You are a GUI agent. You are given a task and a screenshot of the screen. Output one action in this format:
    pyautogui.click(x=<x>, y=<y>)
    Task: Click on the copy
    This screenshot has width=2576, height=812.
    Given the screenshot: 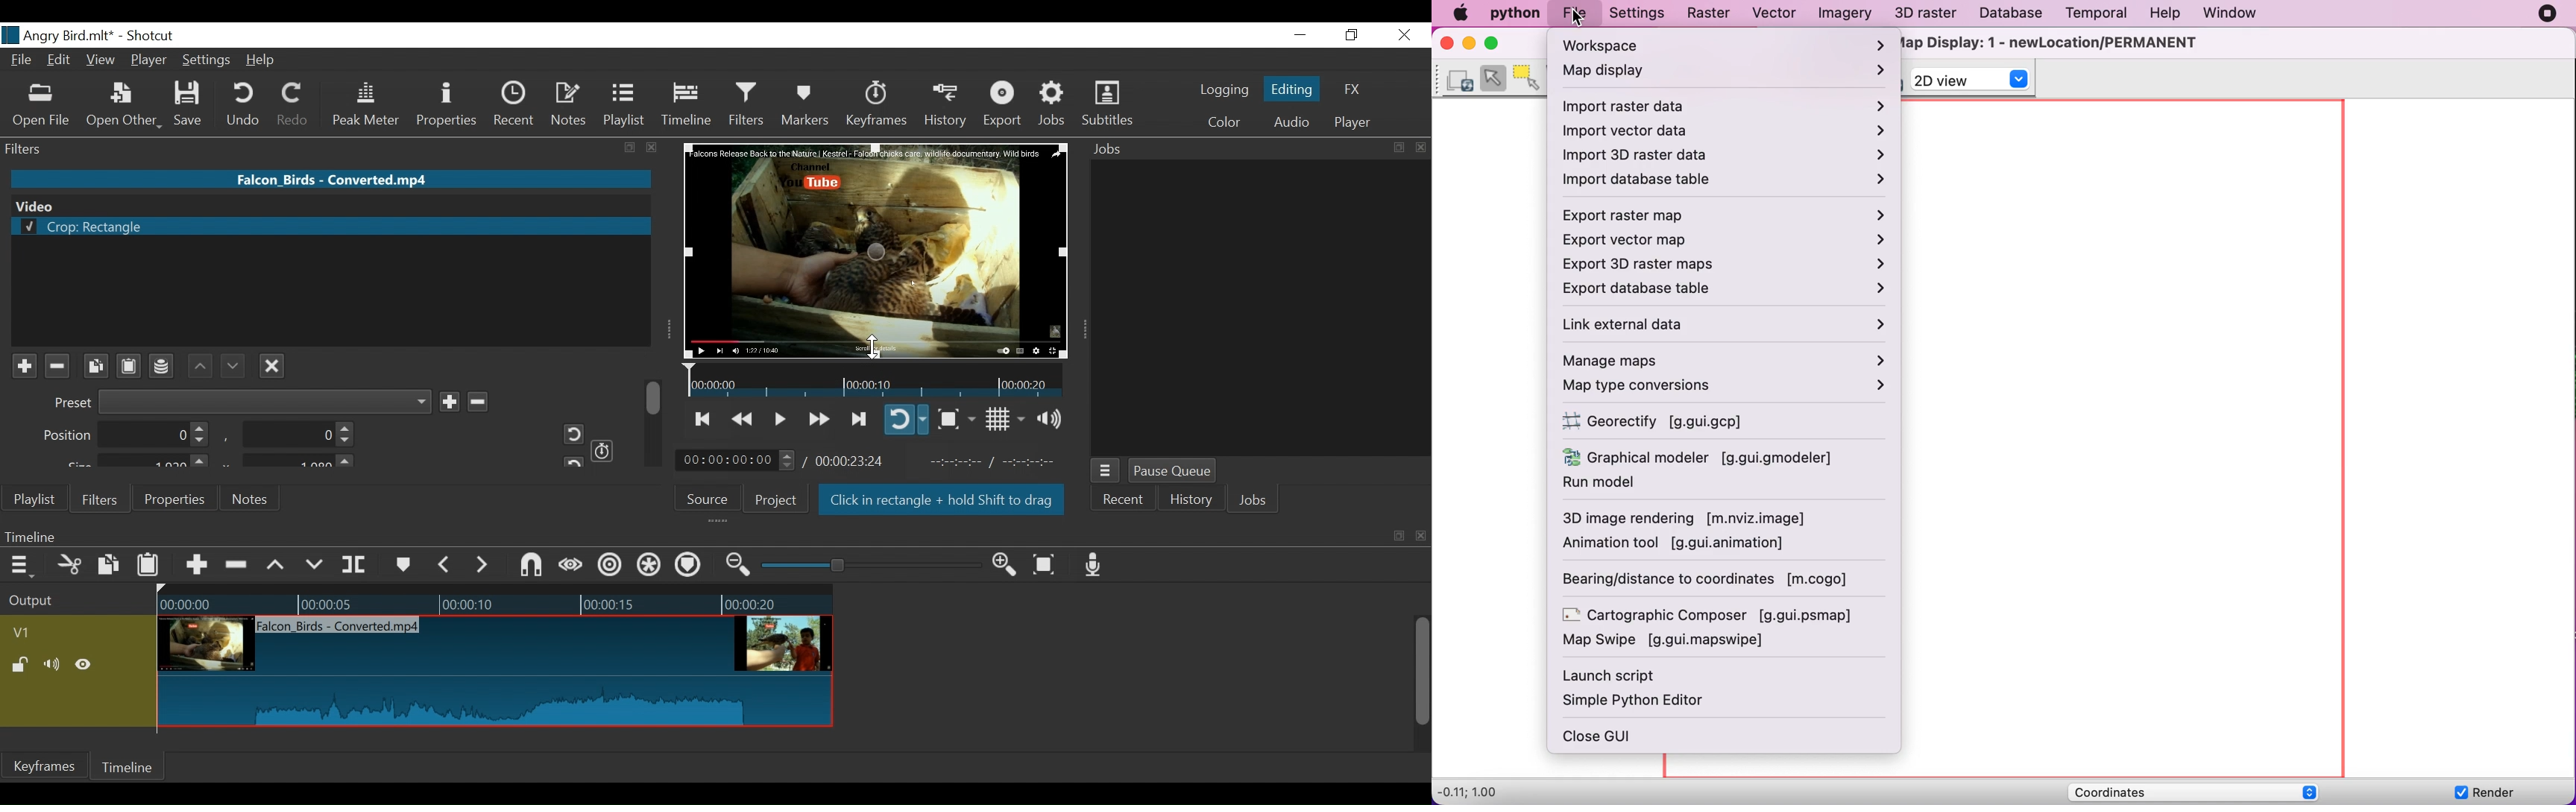 What is the action you would take?
    pyautogui.click(x=632, y=148)
    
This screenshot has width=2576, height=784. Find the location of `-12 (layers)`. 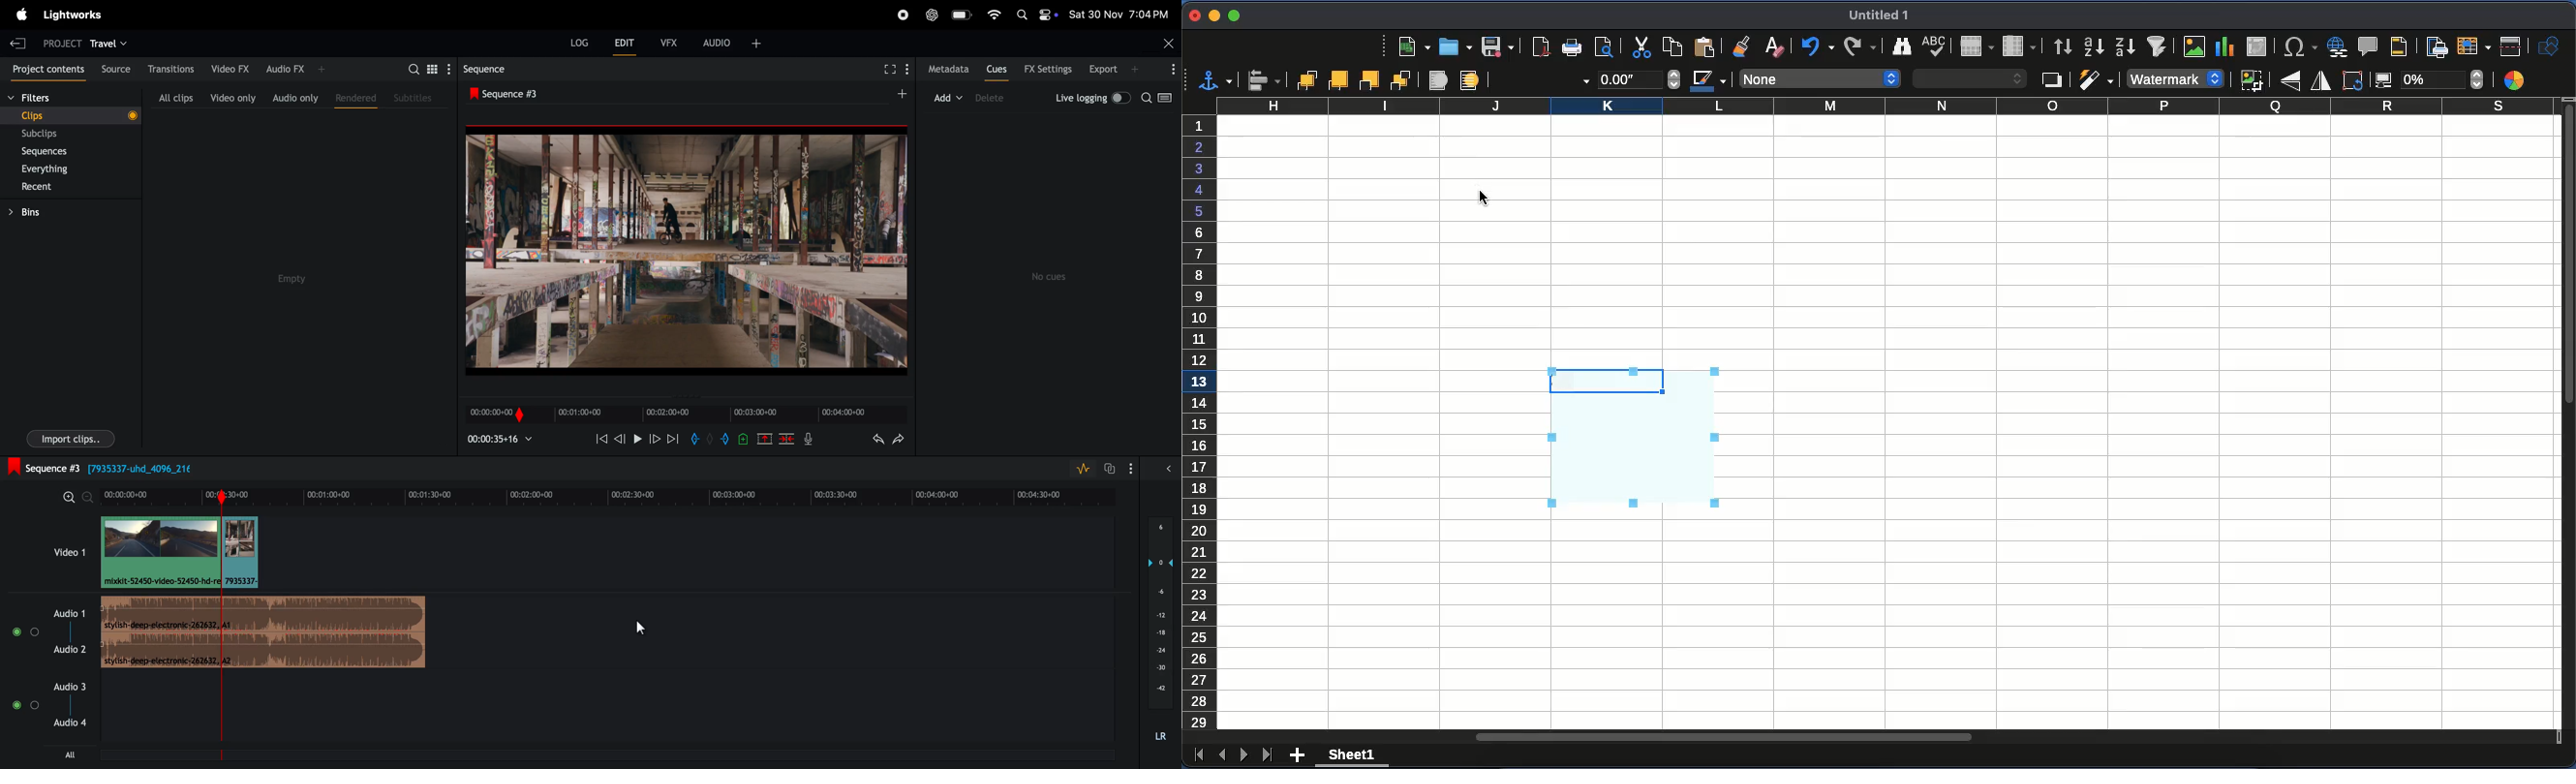

-12 (layers) is located at coordinates (1157, 615).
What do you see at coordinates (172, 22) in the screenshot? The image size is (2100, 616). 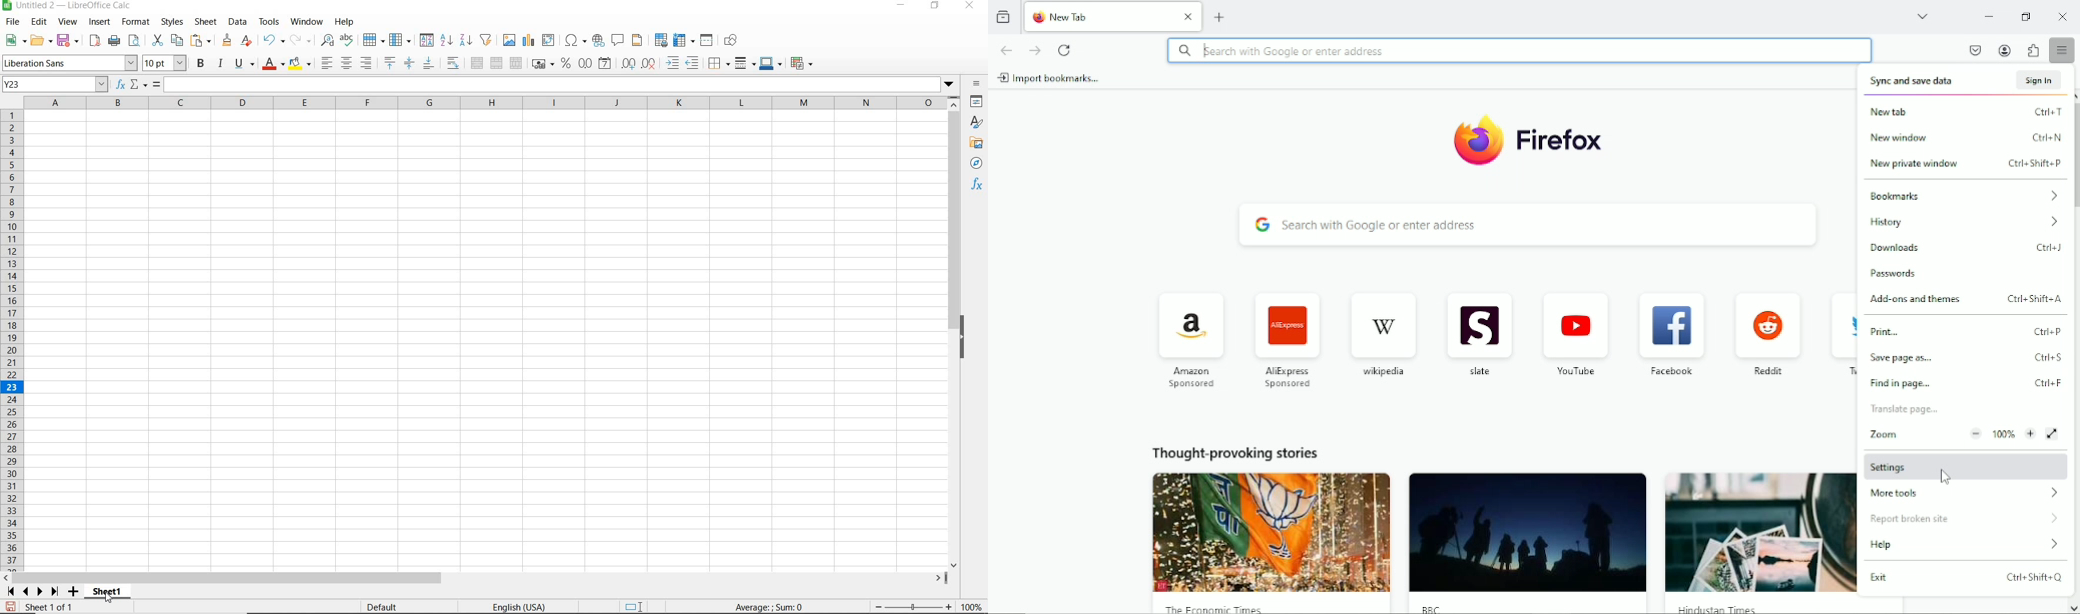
═══
**Exercise:** Quote the lines verbatim, starting with the line containing "This screenshot has width=2576, height=784." and continuing through the final line of the records, with the pictures omitted.

**Completed task:**
This screenshot has width=2576, height=784. Find the location of `-12 (layers)`. 

-12 (layers) is located at coordinates (1157, 615).
What do you see at coordinates (172, 22) in the screenshot? The image size is (2100, 616). 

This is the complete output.